**DATA EXCERPTS**

.....

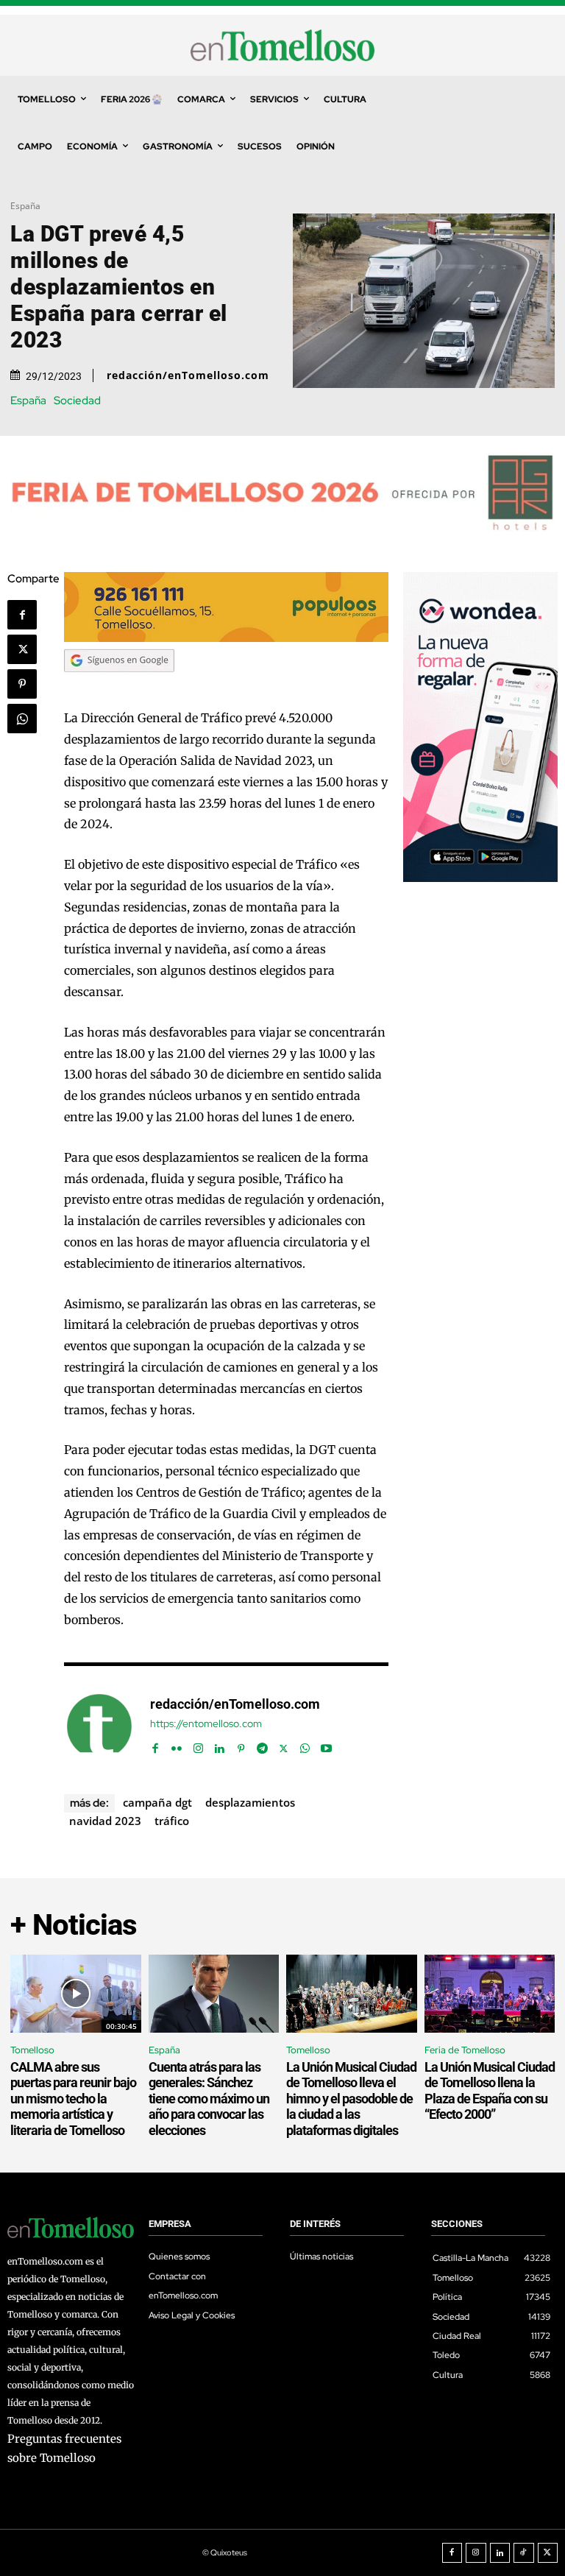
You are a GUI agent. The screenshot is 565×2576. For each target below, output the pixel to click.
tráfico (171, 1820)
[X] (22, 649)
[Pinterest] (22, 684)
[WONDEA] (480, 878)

.....

**TASK**
Pictures aside, reproduce all of the material above without alteration.

**WRITTEN RESPONSE**
You are a GUI agent. The screenshot is 565×2576. For each target below, output the pixel to click.
tráfico (171, 1820)
[X] (22, 649)
[Pinterest] (22, 684)
[WONDEA] (480, 878)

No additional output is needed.